Dataset extract —

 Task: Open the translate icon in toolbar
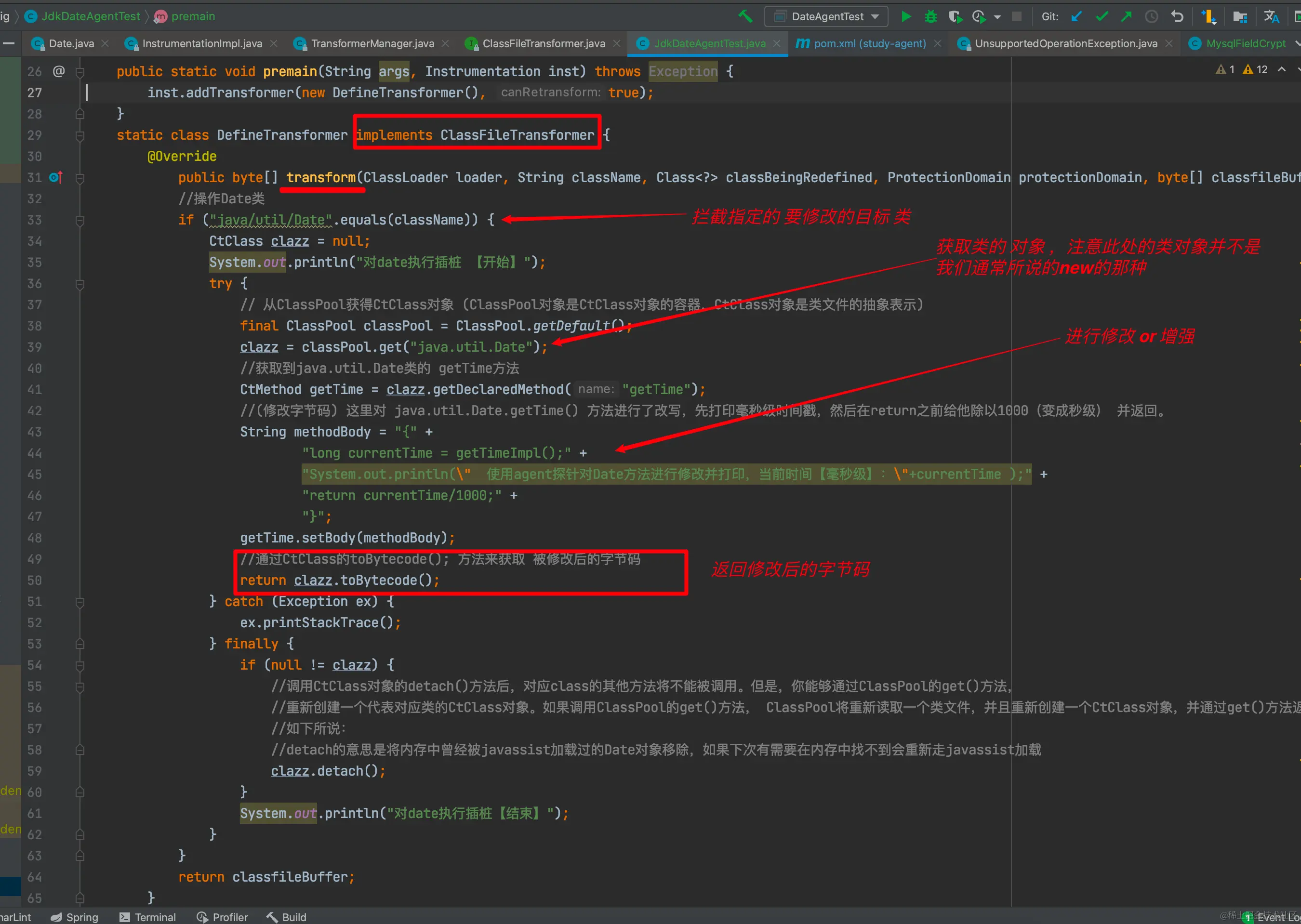click(1271, 16)
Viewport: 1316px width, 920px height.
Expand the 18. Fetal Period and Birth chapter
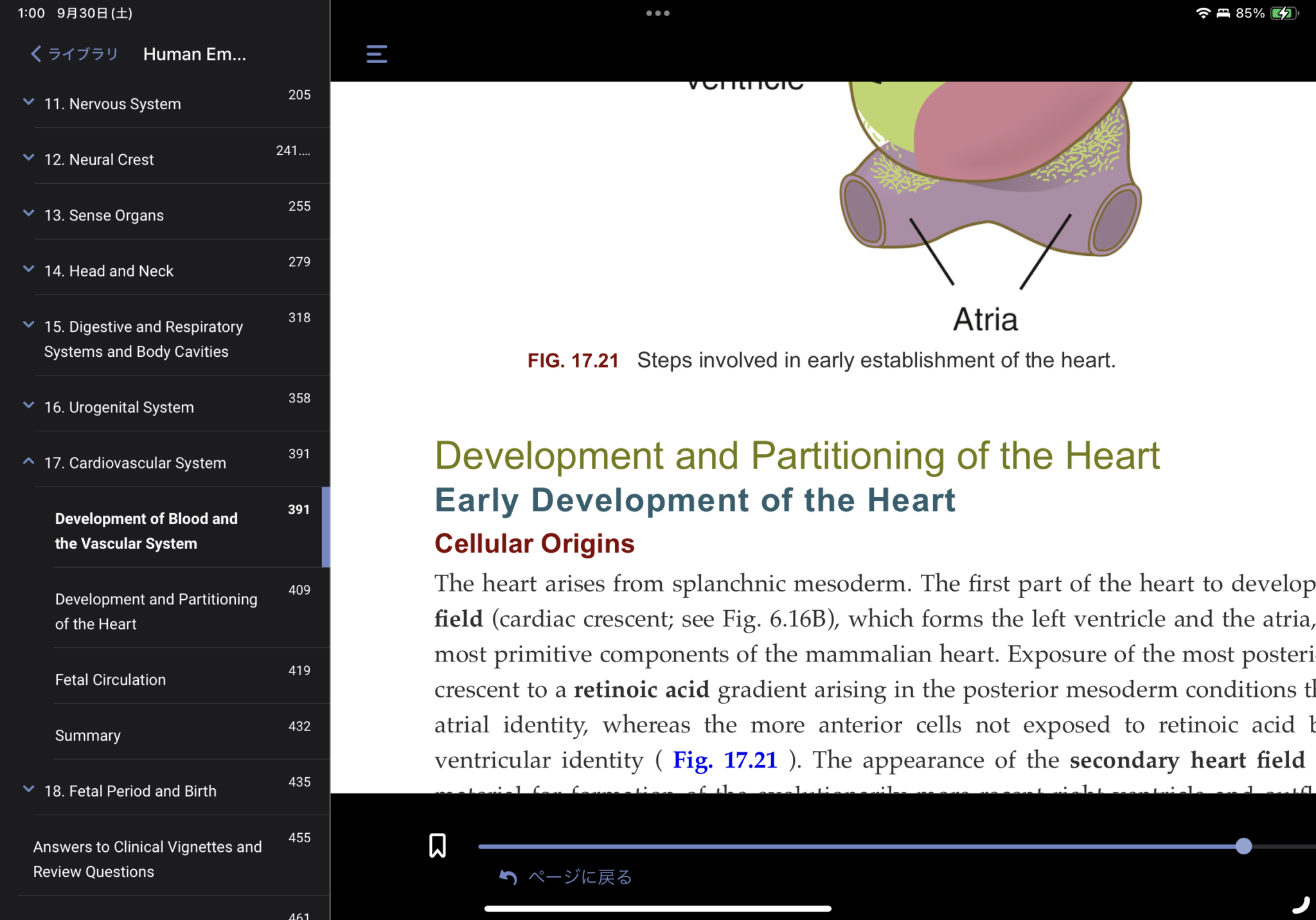(28, 789)
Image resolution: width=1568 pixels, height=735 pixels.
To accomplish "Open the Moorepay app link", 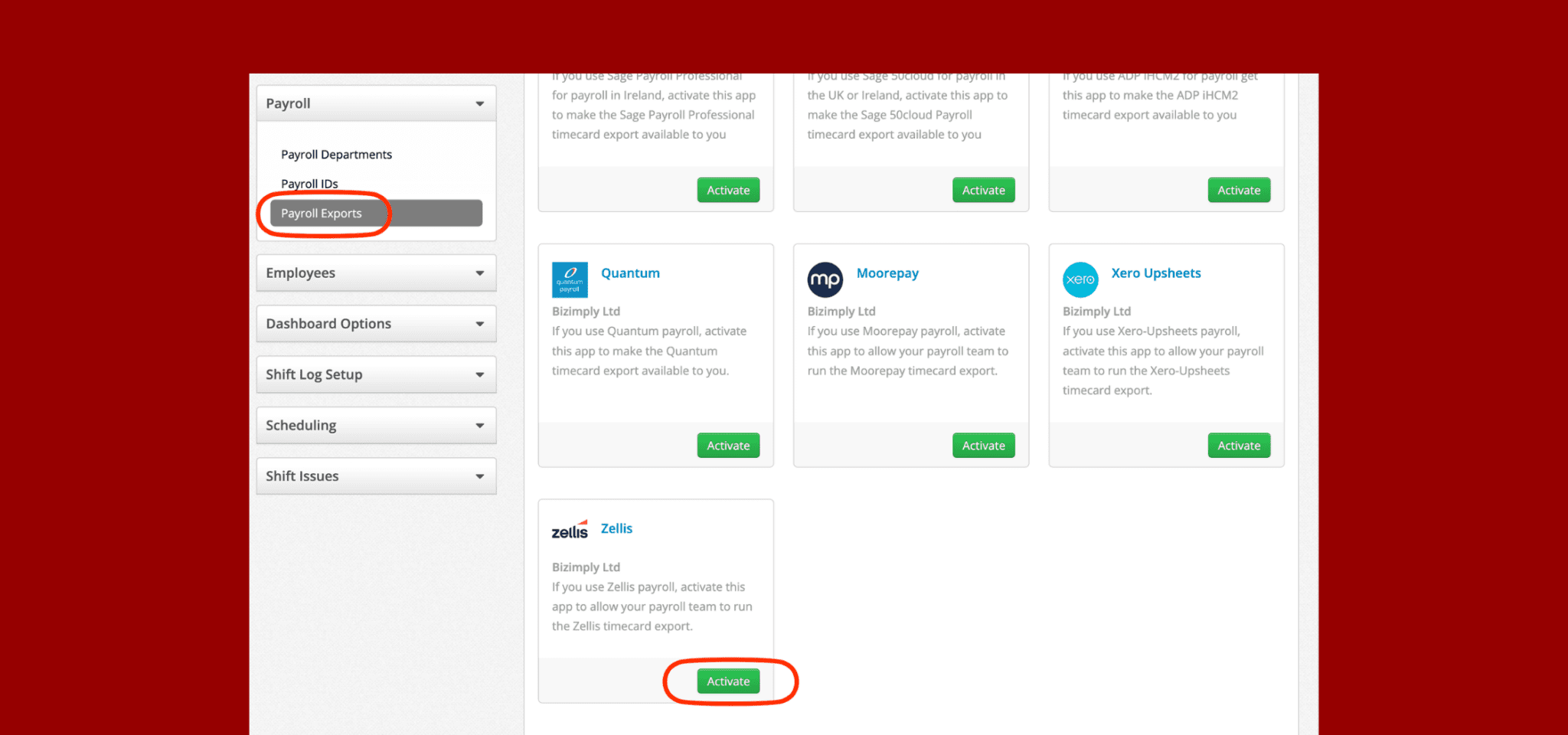I will [887, 273].
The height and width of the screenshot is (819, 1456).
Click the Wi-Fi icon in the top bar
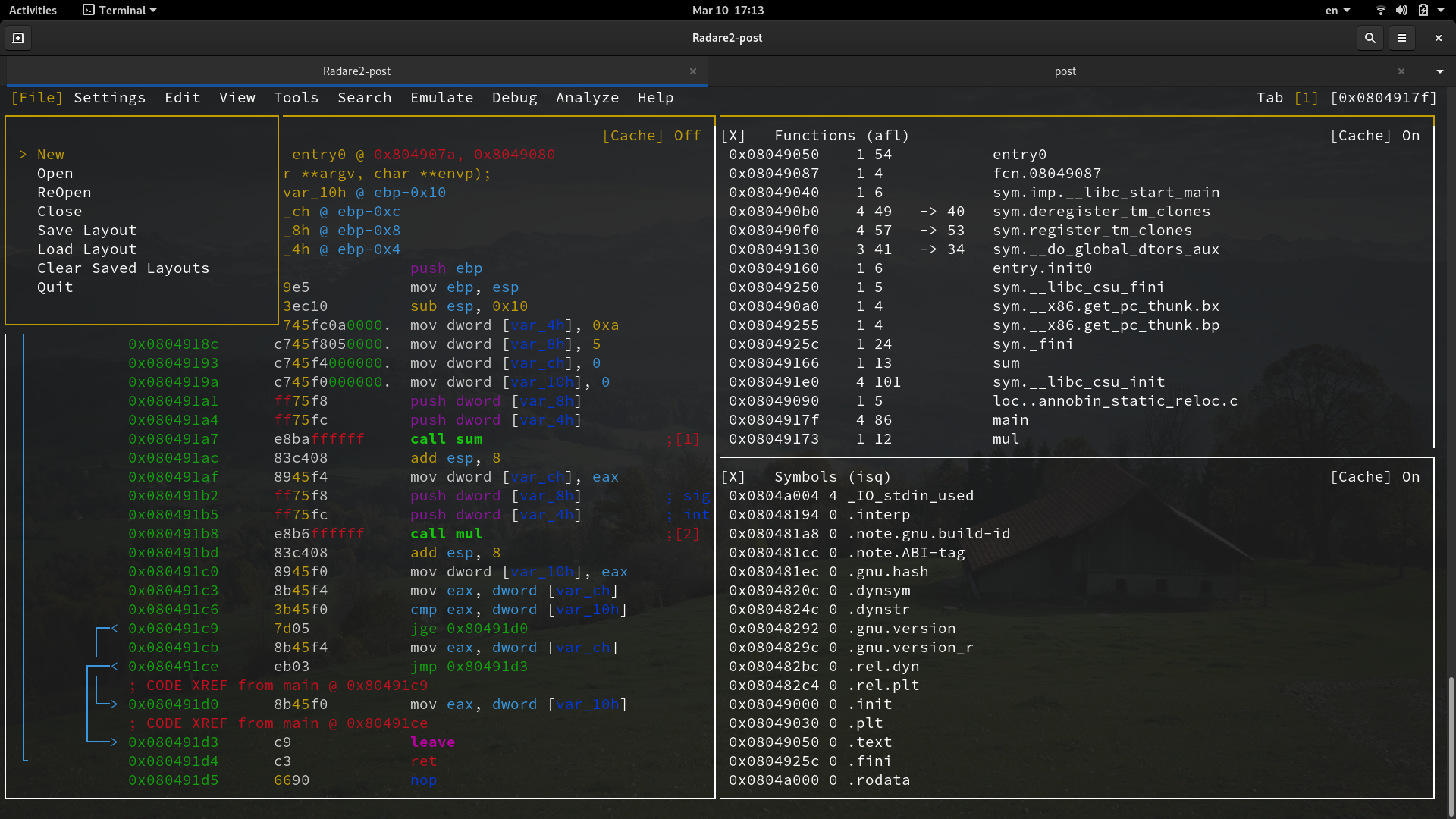coord(1379,10)
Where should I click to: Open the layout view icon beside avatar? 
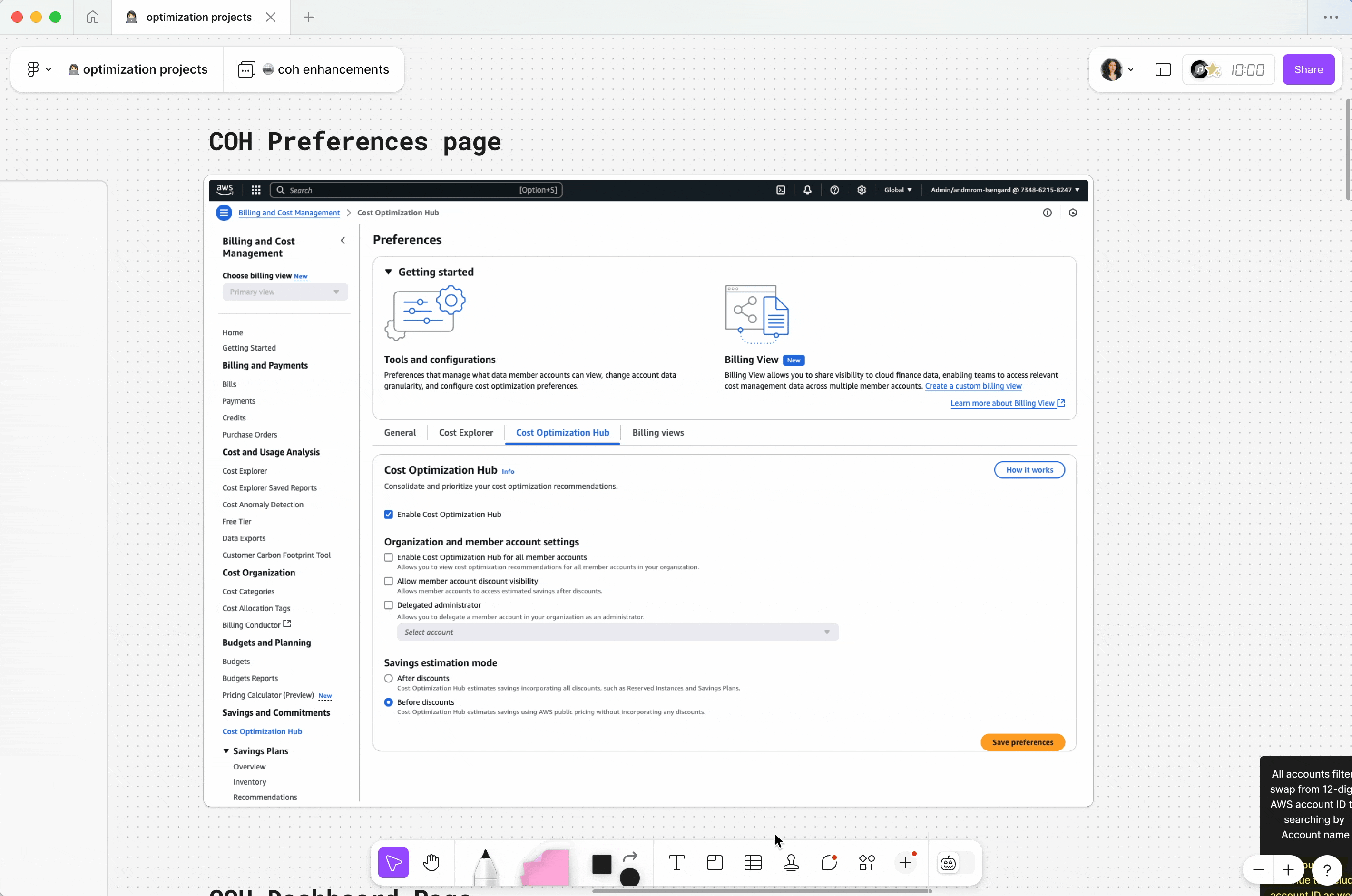click(1163, 70)
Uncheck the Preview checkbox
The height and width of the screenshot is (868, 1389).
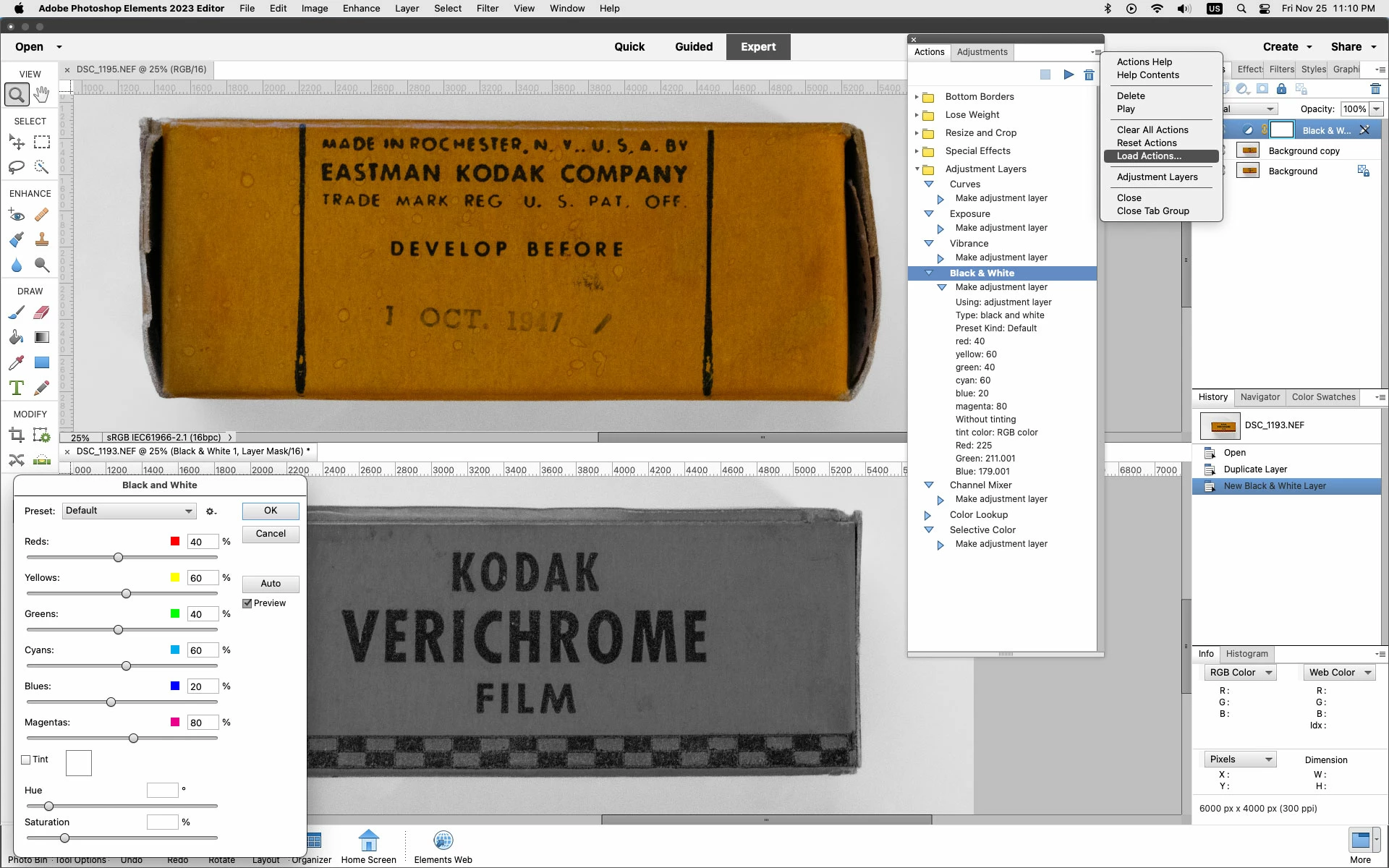pyautogui.click(x=247, y=603)
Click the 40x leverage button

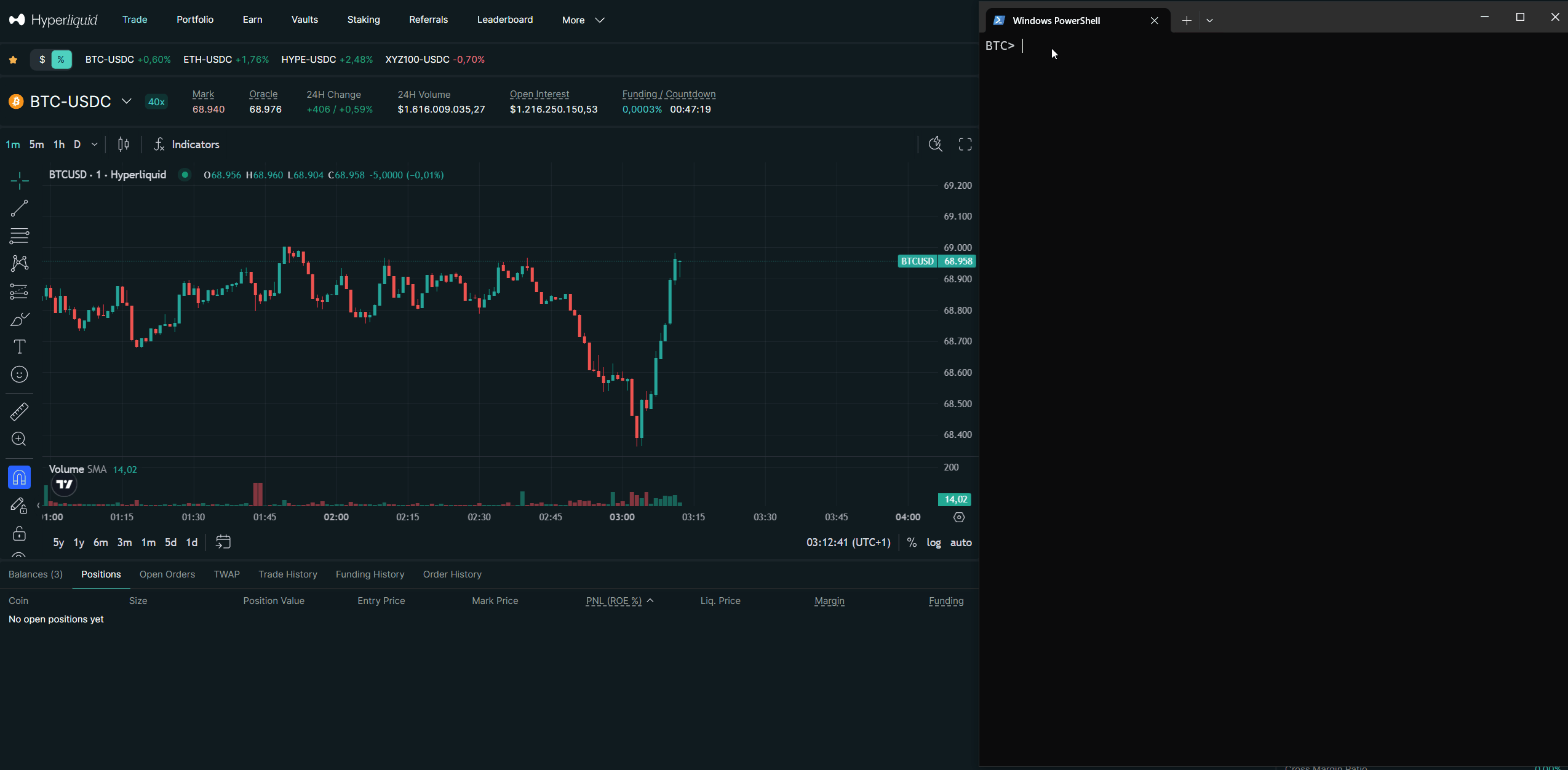point(155,101)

Problem —
All lines from the one containing "The height and width of the screenshot is (819, 1456)." through the end of the data are to be written out exactly, with nothing added; skip the pictures.

Reply to the exercise —
The height and width of the screenshot is (819, 1456).
Click the Wi-Fi icon in the top bar
coord(1379,10)
Where should I click to: Open the layout view icon beside avatar? 
click(1163, 70)
Uncheck the Preview checkbox
The height and width of the screenshot is (868, 1389).
pyautogui.click(x=247, y=603)
Click the 40x leverage button

point(155,101)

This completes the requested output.